### What you are asked to do
Exact copy, pictures excluded: print the lines from the one with "Screen dimensions: 1456x819" through the final line of the records.

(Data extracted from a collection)
▼

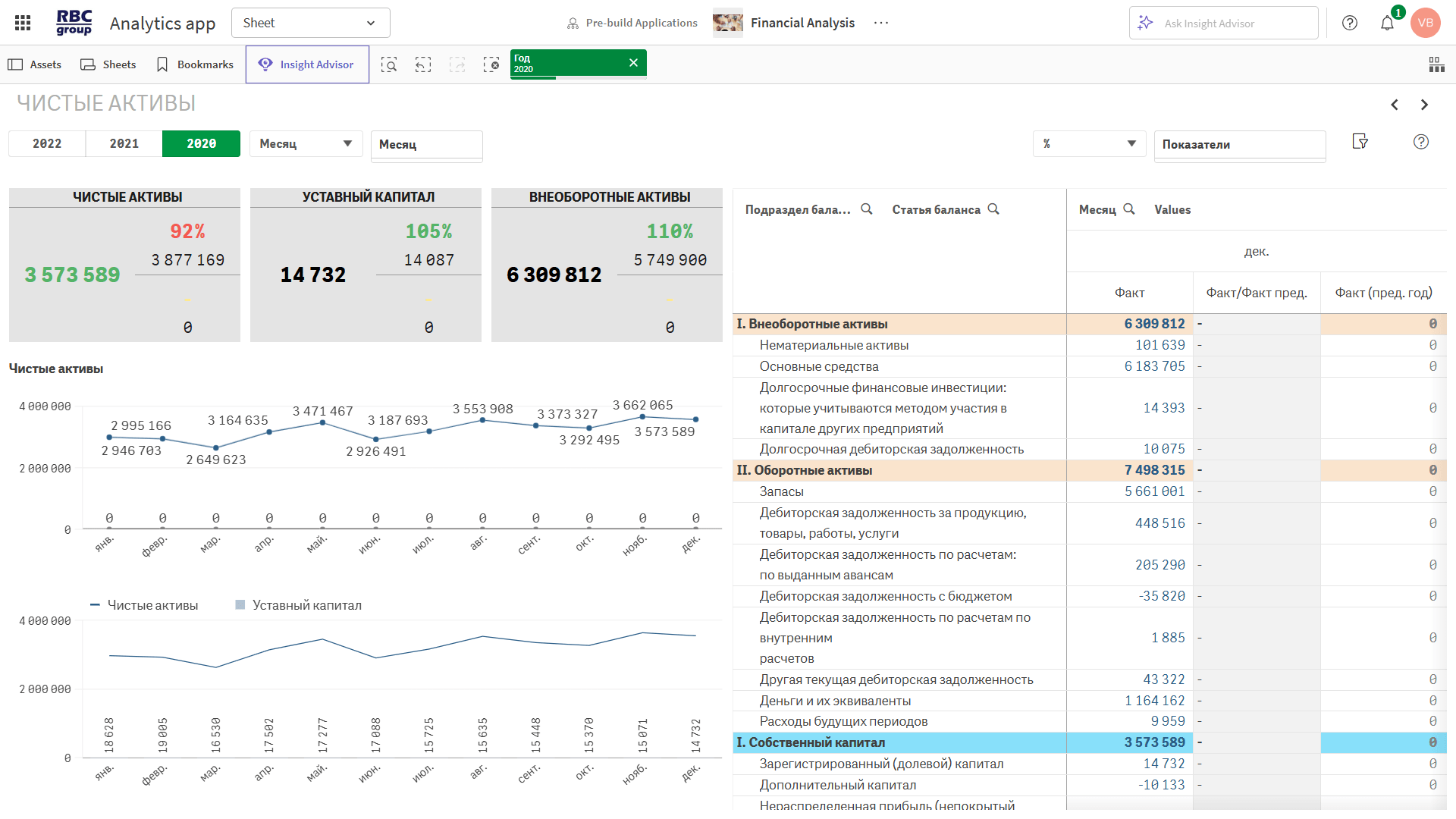The height and width of the screenshot is (819, 1456).
Task: Click the smart search selection icon
Action: 389,64
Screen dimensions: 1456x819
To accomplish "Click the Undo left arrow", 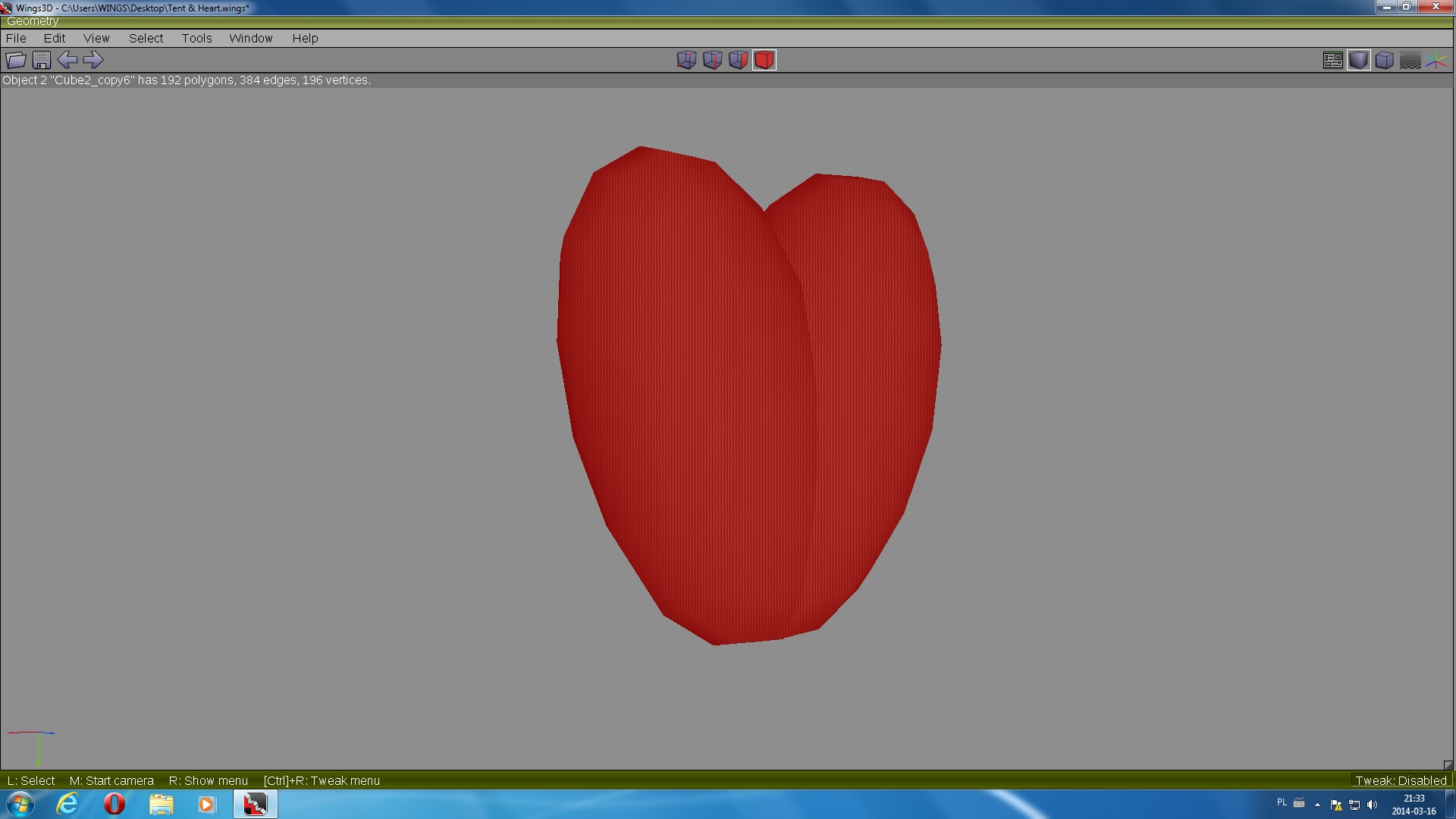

▲

### Output
Screen dimensions: 1456x819
To accomplish "Click the Undo left arrow", 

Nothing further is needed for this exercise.